ServiceNow is linking up with Uber for Business to add ride-sharing to its suite of workplace safety tools for use in pandemic planning. The intent is to give employers a means to offer transportation services directly to their employees.
The Uber module is in ServiceNow’s “Safe Workplace suite,” a set of pandemic planning tools designed to help bring employees back to the office. It includes contact tracing, readiness surveys, employee health screening and personal protective equipment inventory management. Uber for Business is the ride-sharing firm’s business-to-business arm.
Employers can set corporatewide Uber policies with the tool. An employee books a trip via an integration with Uber’s app. The employer can use the tool to either pay for the employee’s trip or subsidize it. The app can also stagger arrivals so that employees don’t turn up to office lobbies all at once. Employers can also set times when the ride-sharing tool is available to employees, among other functions.
Before COVID-19, corporate integration with ride-share-type services were already in place. Workday Inc., for instance, was already investing since at least 2016 in San Francisco carpooling service Scoop Technologies Inc.
But COVID-19 has disrupted transportation. Some bus and rail services have reduced hours of operation. Some people just want to avoid mass transit. In general, this is creating demand for alternatives, especially for essential industries, according to Uber. Industries such as healthcare “need to operate seamlessly — they need to get their employees to show up on time,” said Ronnie Gurion, global head of Uber for Business.
“Every company has to think through, ‘How do I reliably get my employees back to the office and how much do I want to lean in and help them think through those options?'” Gurion said.
Pandemic planning and transportation
Some people will use bicycles and others will drive their own cars, but employers may not have enough parking to accommodate an increase of drivers, Gurion said.
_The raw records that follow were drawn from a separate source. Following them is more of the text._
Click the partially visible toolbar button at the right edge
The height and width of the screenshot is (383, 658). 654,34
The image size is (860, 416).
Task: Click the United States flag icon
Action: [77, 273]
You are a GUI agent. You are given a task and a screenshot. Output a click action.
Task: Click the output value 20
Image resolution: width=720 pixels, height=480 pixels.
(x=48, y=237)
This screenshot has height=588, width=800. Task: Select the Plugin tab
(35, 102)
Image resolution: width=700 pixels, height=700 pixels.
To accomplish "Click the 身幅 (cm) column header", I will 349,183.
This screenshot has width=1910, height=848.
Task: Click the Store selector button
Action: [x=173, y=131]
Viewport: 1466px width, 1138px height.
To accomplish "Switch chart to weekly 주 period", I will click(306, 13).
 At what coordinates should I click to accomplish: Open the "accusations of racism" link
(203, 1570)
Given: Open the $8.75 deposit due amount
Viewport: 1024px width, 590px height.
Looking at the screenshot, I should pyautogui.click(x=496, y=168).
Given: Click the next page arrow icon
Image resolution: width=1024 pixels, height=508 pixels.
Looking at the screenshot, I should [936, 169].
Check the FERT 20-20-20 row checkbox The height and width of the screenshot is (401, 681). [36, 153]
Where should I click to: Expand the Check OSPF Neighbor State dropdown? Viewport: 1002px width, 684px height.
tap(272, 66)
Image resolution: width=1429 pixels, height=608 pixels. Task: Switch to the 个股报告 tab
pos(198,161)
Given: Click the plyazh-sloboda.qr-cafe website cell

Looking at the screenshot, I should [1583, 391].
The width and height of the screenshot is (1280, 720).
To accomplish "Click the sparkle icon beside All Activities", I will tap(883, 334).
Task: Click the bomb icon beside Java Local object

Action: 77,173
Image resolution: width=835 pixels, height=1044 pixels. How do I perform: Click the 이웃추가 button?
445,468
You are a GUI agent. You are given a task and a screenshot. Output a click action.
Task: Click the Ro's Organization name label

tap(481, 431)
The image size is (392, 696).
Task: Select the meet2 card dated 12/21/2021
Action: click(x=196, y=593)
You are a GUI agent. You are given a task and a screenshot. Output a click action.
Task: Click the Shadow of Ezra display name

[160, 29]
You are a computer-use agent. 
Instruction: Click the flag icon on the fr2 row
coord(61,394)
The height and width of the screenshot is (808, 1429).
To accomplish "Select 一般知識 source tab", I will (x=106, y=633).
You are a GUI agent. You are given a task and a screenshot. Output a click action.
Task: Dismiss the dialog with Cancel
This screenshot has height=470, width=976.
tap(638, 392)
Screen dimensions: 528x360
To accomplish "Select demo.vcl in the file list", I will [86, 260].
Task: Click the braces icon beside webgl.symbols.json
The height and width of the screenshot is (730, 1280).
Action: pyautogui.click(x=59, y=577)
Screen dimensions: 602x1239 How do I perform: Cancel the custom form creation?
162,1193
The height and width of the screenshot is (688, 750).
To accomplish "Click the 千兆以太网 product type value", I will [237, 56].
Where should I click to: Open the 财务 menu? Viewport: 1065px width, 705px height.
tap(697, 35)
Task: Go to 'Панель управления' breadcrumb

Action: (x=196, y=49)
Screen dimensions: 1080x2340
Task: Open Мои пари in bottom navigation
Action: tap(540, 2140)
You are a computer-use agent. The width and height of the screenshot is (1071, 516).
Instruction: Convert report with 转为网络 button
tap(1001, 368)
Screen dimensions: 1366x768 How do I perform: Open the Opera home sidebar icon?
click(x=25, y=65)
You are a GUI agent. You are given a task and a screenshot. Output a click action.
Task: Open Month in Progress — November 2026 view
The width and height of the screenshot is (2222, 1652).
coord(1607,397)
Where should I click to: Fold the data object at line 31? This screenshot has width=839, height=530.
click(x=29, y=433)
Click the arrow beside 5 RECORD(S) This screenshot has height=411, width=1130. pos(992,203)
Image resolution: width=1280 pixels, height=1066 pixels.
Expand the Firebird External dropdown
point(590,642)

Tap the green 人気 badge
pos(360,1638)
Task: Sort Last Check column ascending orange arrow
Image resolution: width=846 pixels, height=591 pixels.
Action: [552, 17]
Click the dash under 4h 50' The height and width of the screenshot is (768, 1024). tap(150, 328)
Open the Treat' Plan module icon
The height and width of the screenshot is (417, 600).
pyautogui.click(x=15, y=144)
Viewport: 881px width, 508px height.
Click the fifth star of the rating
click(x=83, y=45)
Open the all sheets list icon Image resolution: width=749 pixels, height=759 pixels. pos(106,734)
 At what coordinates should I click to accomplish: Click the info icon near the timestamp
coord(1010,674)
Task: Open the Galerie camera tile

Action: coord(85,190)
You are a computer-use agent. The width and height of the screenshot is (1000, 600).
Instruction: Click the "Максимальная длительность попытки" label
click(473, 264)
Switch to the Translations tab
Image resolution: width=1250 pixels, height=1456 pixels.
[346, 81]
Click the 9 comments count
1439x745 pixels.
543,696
Transit agencies, “are doing a lot of great work to make those rides as safe as possible,” he said.
To address COVID-19 concerns, Uber recently announced a series of safety measures, including requiring drivers to take selfies to show they are wearing a mask.
Ronnie GurionGlobal head, Uber for Business
There is anecdotal evidence that “micromobility” options such as bikes or scooters are on the rise, said Susan Shaheen, a professor of civil and environmental engineering at the University of California at Berkeley and co-director of the Transportation Sustainability Research Center.
Reasons people are increasingly electing to use micromobility options may include “concerns about riding in vehicles with people they do not know,” she said.
During the pandemic recovery period, it is possible that travelers may be more comfortable returning to carpooling and other ride-sharing type services before returning to public transit, Shaheen said, but more research will be needed to understand the dynamics.